5月26日の土曜日。桜谷の支流を登っている。水量は少ないが、
岩床の良く発達した谷で、ここまで楽しく登って来れた。が、既に、
東谷やハチノス谷だったら、伏流し藪に行く手を遮られる標高だ。
しかし、この小沢は違った。まだまだ小滝が現われる。此処は大岩を
穿つように流れが屈曲している。明るい日差しが河床まで届いている。
次に現われたのが、見上げるような斜瀑。いや傾斜の緩い三段の小滝だ。
左の写真は、滝下から撮ったもの。下段から上段まで通すと20メートルも
あるだろうか。右の写真は中段から撮ったもの。緩い階段状となっている。
上段のみ、やや傾斜がありホールドも細かい。流れの左側を登って抜ける。
さすがに三段の滝上では、岩屑で谷が埋り、両岸からの藪を払うようになる。
だが二俣が無いせいか、水量はそれほど減じていないし、岩床は続いている。
大岩が谷を堰き止めている様な小滝が現われた。細い水流が健気に流れている。
この小滝を乗り越そうとすると、上流の明るい林の新緑が目に飛び込んで来た。
両岸の尾根が低く、明るい落葉樹の疎林。

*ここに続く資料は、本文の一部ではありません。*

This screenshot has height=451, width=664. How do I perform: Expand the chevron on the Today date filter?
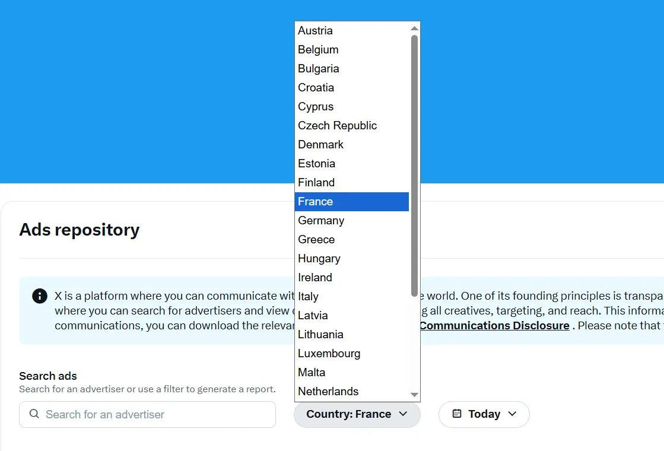pyautogui.click(x=511, y=414)
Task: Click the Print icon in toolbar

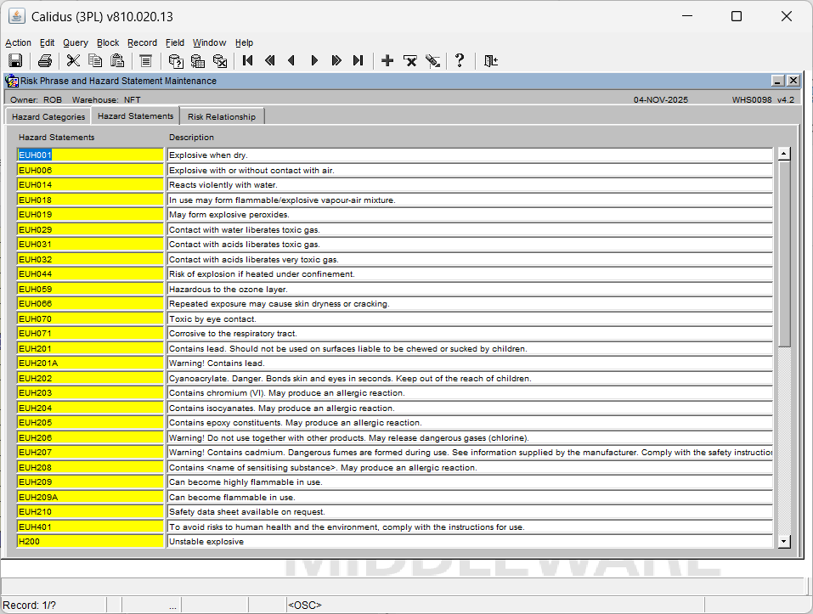Action: [x=45, y=60]
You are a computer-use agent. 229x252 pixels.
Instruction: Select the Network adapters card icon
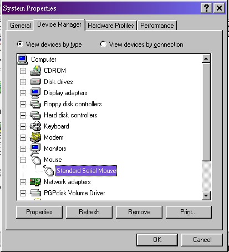tap(35, 182)

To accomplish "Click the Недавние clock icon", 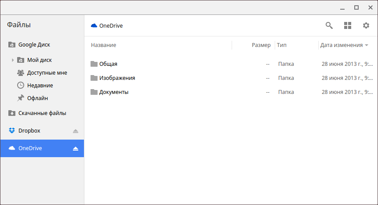I will coord(21,85).
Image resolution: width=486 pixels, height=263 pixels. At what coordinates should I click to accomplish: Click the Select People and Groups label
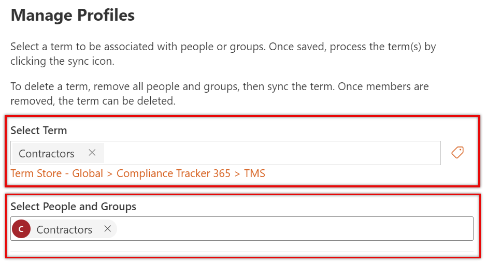[x=74, y=207]
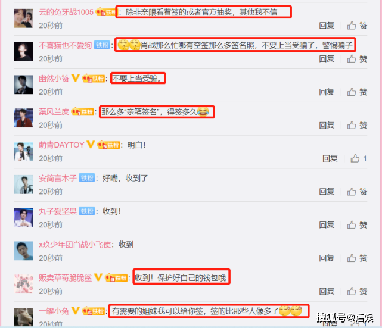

多少岩屑が多かったり、植生も多様。
水も清らかではないが、大好きだった、滋賀県側の鈴鹿の源流風景を思い出す。
さらに傾斜は緩くなる。下生えの少ない疎林の中を、流れはS字を描いている。
やがて水流は消えて植林帯と笹藪となる。すでに車の走る音が間近に聞こえてる。
奥摩耶ドライブウェイに飛び出す。天上寺駐車場から僅か数十メートルのところ。
ということは、目的の沢を誤っていた。しかし、もうそんなことはどうでも良かった。
「失敗の成功」と家族がつぶやく。楽しい沢だった。まだ知らない所の多い摩耶山。